Com a nova norma, a existência de materiais não devolvidos ou outras irregularidades não poderá impedir a conclusão de cursos, a transferência ou a colação de grau. A UFJF passará a utilizar a Declaração de Situação junto ao Sistema de Bibliotecas, que informará se o usuário está regular ou possui pendências. O documento terá caráter informativo e será anexado aos processos administrativos, sem funcionar como impedimento.
Mesmo que haja pendência, o estudante poderá concluir seu processo acadêmico, mas a irregularidade continuará registrada e deverá ser regularizada. Quando houver pendência, o estudante será formalmente comunicado no processo, com indicação do material não devolvido, orientações para regularização e prazo para manifestação.
A resolução não elimina a responsabilidade do usuário pela devolução ou recomposição de materiais. Caso a pendência não seja regularizada, o Centro de Difusão do Conhecimento (CDC) poderá adotar procedimentos administrativos, como suspensão de novos empréstimos, bloqueio de renovações e, em casos extremos, encaminhamento para cobrança administrativa ou judicial.
A bibliotecária Roberta Dannemann destacou que a medida visa garantir que a situação seja formalmente identificada e que o usuário tenha ciência da pendência, sem restringir direitos. “O objetivo da resolução não é restringir direitos, mas garantir que a situação seja formalmente identificada e que o usuário tenha ciência da pendência e orientação para regularizá-la.”

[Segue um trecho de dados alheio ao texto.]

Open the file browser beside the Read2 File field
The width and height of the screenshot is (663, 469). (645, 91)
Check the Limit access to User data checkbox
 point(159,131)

Ela também ressaltou que a mudança fortalece a preservação do acervo, com um fluxo institucional compartilhado entre setores para adoção de medidas de devolução, reposição ou ressarcimento. “É uma forma de preservar o acervo, que é patrimônio de toda a comunidade universitária, e, ao mesmo tempo, tornar os procedimentos mais transparentes e institucionalmente organizados.”